■ TASK REQUIREMENTS
Scan the listing below for "input", then report every line that has it.

■ DATASET
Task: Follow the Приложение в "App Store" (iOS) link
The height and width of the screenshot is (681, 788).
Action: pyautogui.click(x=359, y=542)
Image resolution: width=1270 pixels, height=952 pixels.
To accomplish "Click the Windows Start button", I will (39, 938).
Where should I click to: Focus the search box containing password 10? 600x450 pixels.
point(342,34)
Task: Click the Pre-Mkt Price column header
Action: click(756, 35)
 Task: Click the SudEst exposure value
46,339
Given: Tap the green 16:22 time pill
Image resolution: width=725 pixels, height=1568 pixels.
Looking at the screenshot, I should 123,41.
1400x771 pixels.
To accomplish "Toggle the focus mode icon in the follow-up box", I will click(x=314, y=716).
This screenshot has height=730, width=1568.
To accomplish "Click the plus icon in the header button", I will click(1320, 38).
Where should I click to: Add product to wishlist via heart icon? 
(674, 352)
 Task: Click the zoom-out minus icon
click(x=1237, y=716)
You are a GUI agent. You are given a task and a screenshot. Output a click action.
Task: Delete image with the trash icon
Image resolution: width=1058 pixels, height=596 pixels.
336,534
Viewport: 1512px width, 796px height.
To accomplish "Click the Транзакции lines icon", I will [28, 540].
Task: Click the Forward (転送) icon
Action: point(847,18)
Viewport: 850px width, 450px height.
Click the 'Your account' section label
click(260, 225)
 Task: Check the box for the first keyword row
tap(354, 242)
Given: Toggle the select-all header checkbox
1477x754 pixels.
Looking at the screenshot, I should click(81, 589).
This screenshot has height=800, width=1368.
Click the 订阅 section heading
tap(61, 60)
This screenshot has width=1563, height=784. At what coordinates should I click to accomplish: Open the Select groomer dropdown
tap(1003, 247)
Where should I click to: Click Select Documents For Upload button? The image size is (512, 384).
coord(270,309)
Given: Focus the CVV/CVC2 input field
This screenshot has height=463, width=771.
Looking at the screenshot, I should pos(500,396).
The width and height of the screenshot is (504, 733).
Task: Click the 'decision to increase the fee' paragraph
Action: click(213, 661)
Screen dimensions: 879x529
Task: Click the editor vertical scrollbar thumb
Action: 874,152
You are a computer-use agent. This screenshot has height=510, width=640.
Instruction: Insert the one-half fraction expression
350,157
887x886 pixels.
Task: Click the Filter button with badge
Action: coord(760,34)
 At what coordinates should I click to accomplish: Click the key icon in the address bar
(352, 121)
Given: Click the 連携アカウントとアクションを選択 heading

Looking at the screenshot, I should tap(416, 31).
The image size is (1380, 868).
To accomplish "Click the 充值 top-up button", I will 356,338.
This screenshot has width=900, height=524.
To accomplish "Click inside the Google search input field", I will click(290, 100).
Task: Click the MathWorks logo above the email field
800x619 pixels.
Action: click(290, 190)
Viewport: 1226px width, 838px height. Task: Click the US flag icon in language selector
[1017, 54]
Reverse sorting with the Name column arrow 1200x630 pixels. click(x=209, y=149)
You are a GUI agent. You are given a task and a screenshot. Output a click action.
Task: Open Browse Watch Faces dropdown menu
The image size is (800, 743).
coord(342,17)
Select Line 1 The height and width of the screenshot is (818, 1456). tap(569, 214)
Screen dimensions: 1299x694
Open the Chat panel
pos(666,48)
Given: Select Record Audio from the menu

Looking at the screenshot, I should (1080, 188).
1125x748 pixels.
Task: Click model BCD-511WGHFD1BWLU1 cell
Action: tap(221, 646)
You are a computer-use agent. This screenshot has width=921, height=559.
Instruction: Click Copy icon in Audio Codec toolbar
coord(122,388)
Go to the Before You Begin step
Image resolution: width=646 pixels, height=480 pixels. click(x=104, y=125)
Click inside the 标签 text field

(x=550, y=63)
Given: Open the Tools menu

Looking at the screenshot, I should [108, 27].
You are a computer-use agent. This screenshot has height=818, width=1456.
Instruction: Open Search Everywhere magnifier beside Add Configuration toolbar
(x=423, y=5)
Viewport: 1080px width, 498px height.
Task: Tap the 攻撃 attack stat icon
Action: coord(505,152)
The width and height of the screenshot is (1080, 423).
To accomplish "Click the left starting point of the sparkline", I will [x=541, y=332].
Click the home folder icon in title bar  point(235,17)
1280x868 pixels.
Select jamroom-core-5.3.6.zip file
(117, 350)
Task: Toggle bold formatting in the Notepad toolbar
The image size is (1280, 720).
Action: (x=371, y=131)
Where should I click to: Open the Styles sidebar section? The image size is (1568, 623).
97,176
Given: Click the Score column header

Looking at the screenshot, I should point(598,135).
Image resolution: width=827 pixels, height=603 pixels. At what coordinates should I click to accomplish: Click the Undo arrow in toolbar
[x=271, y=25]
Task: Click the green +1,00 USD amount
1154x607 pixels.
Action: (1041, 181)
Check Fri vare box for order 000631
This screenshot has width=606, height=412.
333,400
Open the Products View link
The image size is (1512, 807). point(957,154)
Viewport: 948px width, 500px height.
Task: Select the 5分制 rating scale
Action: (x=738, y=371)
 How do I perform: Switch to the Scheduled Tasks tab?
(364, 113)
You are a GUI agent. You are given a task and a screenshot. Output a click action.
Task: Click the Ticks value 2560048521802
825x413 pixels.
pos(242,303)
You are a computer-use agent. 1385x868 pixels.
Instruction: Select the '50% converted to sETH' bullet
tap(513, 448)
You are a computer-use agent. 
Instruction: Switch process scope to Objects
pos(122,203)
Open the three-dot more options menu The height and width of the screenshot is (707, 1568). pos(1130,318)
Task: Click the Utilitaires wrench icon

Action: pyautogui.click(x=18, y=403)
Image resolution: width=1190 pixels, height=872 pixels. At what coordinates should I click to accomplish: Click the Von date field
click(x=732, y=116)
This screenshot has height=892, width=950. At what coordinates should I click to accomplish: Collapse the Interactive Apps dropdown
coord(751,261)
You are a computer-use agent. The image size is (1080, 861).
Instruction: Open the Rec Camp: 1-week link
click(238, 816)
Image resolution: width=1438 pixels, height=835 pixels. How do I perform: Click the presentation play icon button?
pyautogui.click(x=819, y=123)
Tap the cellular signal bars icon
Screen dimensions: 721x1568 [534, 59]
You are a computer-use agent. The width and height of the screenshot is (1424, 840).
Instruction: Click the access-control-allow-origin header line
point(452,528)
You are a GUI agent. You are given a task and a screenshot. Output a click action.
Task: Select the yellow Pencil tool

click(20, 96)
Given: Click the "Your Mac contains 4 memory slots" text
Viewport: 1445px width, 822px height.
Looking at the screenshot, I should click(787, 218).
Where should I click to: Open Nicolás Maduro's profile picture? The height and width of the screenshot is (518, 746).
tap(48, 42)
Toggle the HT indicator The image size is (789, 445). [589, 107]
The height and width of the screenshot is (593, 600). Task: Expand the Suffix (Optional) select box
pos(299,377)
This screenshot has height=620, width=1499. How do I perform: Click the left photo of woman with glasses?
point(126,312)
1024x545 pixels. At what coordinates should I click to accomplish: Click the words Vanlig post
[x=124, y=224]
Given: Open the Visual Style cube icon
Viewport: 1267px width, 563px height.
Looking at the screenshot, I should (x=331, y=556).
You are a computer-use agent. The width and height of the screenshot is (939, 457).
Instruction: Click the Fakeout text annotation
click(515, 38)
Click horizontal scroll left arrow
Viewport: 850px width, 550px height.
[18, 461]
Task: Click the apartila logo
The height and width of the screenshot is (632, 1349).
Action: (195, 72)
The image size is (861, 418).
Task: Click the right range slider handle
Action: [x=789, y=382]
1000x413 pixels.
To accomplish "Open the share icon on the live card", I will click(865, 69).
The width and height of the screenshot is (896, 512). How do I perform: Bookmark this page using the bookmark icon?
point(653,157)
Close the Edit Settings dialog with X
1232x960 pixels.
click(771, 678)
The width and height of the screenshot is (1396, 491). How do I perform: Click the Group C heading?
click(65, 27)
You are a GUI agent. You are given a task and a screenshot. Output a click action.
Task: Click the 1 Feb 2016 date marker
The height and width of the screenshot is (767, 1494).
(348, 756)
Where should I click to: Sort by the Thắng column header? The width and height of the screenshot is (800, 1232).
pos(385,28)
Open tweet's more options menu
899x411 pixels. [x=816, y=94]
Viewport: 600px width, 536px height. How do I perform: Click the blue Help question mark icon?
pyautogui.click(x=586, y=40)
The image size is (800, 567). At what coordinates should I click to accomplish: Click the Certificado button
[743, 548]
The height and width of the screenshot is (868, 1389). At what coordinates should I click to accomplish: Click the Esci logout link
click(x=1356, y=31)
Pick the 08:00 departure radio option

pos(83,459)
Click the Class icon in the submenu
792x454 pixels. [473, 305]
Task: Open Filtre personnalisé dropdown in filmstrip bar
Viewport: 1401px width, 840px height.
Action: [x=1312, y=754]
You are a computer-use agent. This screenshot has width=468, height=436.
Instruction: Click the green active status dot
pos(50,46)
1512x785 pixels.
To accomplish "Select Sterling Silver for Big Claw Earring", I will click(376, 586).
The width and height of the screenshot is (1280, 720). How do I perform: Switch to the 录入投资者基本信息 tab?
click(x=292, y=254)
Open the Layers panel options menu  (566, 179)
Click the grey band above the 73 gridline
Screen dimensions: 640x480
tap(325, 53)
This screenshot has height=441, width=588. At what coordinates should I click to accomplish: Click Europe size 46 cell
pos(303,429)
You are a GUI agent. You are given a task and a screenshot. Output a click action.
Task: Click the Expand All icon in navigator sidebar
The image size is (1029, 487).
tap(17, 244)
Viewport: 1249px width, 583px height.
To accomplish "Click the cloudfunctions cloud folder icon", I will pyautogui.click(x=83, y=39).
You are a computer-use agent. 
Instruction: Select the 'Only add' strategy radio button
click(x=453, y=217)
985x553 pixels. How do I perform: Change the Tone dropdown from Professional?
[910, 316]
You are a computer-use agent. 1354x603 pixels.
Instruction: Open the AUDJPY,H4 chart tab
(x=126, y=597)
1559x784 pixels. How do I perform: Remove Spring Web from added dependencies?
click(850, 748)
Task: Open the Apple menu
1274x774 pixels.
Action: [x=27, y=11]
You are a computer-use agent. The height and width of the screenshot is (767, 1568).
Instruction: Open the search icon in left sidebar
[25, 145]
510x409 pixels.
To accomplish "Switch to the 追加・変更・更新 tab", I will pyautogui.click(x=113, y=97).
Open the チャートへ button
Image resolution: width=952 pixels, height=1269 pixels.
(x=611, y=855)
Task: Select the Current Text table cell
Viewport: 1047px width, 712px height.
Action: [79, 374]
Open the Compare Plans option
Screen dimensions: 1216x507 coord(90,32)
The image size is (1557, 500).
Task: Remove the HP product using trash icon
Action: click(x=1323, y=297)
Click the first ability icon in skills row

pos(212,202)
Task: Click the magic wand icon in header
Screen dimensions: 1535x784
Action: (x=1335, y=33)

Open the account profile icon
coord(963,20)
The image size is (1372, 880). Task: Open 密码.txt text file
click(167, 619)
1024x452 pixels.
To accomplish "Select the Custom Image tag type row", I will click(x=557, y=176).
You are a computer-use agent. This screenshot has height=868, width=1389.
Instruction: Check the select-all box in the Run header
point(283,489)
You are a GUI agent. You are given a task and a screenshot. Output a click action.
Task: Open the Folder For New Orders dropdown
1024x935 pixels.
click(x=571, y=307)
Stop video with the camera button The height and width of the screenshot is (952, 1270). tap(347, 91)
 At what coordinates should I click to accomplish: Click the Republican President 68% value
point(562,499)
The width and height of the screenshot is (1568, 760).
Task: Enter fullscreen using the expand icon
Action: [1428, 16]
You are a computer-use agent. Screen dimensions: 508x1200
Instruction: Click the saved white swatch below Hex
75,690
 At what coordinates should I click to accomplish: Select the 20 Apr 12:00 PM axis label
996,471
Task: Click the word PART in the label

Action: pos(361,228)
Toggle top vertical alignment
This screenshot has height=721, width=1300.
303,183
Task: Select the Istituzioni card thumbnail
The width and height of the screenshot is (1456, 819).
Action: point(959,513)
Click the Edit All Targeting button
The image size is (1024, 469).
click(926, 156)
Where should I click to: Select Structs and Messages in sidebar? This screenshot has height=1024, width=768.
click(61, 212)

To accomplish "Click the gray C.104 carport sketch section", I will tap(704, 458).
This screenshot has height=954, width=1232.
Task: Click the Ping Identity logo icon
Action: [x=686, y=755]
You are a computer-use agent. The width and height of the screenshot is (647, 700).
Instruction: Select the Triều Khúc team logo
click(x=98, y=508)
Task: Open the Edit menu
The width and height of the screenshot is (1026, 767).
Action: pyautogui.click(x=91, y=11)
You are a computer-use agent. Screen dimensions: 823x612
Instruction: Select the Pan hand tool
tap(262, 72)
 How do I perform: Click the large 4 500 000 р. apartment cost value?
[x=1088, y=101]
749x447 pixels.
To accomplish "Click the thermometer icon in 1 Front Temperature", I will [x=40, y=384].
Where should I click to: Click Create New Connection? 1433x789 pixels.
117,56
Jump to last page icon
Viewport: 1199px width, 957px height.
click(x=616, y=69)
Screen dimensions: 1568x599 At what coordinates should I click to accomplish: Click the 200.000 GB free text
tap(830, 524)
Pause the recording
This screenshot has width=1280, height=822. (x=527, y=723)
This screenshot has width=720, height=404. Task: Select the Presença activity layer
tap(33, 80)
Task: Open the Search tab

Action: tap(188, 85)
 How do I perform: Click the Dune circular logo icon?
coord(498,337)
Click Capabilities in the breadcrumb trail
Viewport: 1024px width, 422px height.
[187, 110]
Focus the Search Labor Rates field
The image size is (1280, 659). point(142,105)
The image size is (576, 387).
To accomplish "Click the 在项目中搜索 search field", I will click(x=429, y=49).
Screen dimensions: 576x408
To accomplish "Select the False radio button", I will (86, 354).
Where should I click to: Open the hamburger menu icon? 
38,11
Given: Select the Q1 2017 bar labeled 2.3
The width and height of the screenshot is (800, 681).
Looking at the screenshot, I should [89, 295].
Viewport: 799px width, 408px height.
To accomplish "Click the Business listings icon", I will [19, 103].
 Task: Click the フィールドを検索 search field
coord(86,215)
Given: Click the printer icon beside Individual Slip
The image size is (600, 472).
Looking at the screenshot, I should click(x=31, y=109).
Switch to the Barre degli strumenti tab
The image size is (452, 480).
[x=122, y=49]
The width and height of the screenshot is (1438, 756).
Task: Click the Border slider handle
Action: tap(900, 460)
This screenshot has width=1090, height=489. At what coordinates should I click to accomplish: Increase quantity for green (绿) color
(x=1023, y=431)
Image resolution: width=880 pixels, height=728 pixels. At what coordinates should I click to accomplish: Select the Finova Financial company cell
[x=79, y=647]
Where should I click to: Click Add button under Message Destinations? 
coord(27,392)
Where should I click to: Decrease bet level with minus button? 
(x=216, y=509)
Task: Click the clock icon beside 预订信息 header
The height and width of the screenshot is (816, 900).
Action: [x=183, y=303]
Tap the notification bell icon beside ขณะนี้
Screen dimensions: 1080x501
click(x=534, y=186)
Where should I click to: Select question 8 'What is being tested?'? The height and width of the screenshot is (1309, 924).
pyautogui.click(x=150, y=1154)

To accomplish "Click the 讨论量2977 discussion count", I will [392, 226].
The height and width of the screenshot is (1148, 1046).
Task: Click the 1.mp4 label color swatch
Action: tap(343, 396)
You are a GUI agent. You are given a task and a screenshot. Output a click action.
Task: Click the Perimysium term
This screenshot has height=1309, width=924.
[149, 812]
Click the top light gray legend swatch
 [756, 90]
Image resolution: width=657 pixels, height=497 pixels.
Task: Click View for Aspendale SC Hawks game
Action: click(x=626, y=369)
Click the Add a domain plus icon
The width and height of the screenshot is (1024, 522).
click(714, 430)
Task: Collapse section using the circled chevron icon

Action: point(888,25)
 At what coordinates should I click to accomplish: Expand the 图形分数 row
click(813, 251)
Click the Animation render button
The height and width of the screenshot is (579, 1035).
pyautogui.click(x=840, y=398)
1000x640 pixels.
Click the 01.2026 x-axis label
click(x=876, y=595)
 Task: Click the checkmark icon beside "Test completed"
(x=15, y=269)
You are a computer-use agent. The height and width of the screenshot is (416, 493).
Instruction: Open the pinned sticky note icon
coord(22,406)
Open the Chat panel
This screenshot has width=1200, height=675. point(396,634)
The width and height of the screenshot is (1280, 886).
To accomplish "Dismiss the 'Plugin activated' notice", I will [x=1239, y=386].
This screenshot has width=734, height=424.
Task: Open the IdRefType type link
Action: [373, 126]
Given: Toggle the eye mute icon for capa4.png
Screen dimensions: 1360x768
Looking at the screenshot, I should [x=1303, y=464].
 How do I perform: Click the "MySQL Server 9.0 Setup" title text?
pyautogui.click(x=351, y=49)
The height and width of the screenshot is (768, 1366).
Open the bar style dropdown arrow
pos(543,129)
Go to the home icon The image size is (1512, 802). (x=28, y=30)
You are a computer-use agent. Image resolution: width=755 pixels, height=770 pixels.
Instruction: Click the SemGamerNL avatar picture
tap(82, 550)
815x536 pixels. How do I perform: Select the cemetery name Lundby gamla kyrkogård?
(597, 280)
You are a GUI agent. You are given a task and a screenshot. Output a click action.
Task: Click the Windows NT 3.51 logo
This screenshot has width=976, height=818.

■ SOLUTION FOR THIS EXERCISE
Given: Focus the CVV/CVC2 input field
To accomplish "Click inside the Google search input field", I will click(290, 100).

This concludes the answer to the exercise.